What you have to do
In the article on Seaford's nutrient trade plan, how much more nitrogen per year is the Invista plant permitted to discharge than it uses?

Text under study
- Opening Delimiter -

City considers nutrient trade plan with Invista nylon plant

By Lynn R. Parks

Throughout the Chesapeake Bay watershed, states, counties and municipalities are working out ways that they can meet a 2010 mandate from the U.S. Environmental Protection Agency that the amount of nutrients, primarily nitrogen and phosphorus, being dumped into the watershed be significantly decreased. In Seaford, where treated wastewater is deposited into the watershed's Nanticoke River, officials were concerned that because of the EPA order, the city would have to embark on a costly renovation of its wastewater treatment plant.

That renovation seems to have been put on hold, with a pending agreement between the city and the Invista nylon plant that would allow for "nutrient trading" between the two.

City manager Dolores Slatcher presented the proposed agreement to the city council at last week's meeting. By unanimous vote, the council agreed to allow the city to pursue the agreement. Final approval has to come from the state. The agreement will also come back before the city council for a final OK.

The city's wastewater treatment plant is currently permitted to treat 2 million gallons of waste a day. It treats about 1 million gallons of waste a day.

Slatcher told the council that under the EPA mandate, without an upgrade to allow it to remove more nitrogen and phosphorus from the waste, the plant's daily allowance would be decreased to 1.33 million gallons a day. That would hamper the city's efforts to attract more residents and businesses, she said.

But just down the river from the treatment plant, Invista, which also dumps treated waste into the Nanticoke, has a permit for 27,000 pounds of nitrogen a year more than it uses. Under the agreement, the plant could transfer that allowance to the city.

The amount of nitrogen going into the river wouldn't change, Slatcher said. But the city could buy some time before having to upgrade its treatment plant to meet the new standards.

On the other hand, Invista is interested in being allowed to dump 4 pounds of phosphorus per day more than it is permitted to do. Under the agreement, the city will transfer part of its phosphorus discharge permit to the plant.

"We may likely experience a higher chemical cost to meet our phosphorus limit," Slatcher wrote in a memo to council members.

But that will be less expensive than upgrading the treatment plant, she added.

- Closing Delimiter -

Data under study
- Opening Delimiter -

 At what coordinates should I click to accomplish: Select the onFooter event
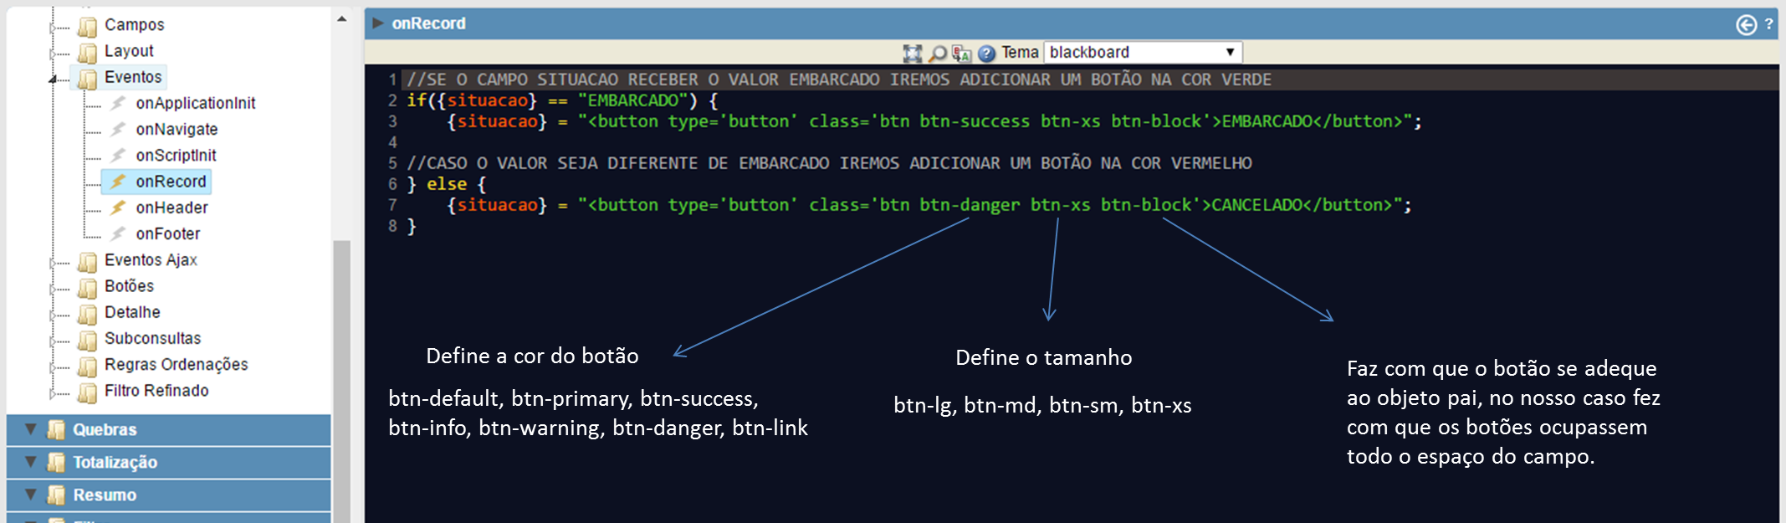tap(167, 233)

- Closing Delimiter -
- Opening Delimiter -

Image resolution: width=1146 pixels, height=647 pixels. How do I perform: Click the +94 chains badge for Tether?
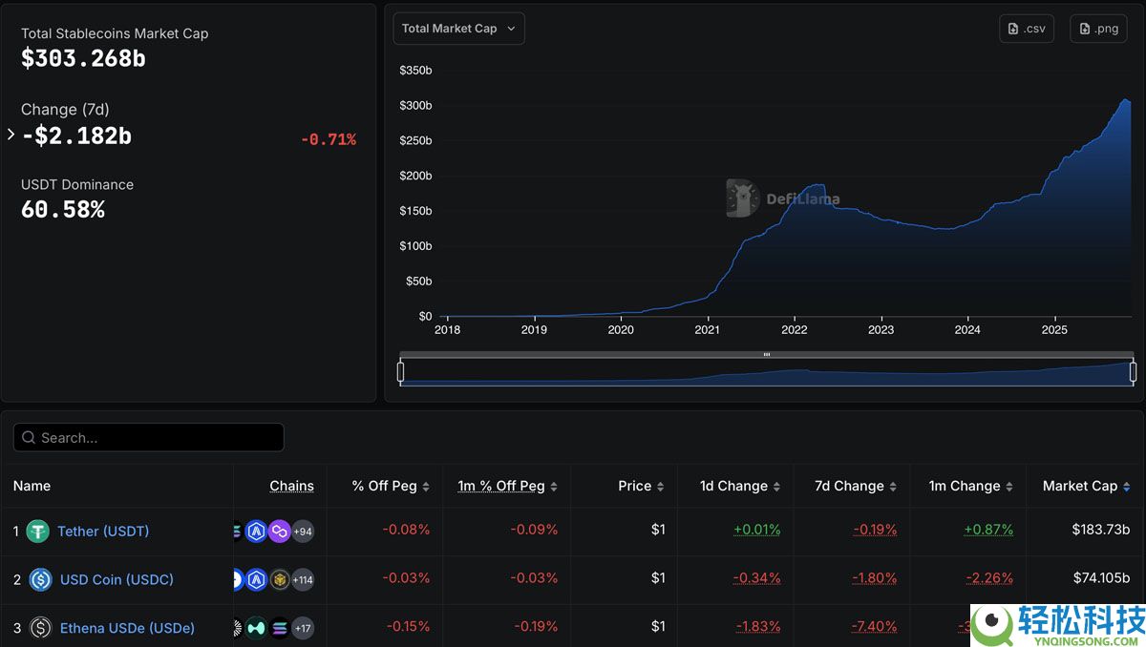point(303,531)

- Closing Delimiter -

Answer to the exercise
27,000 pounds a year.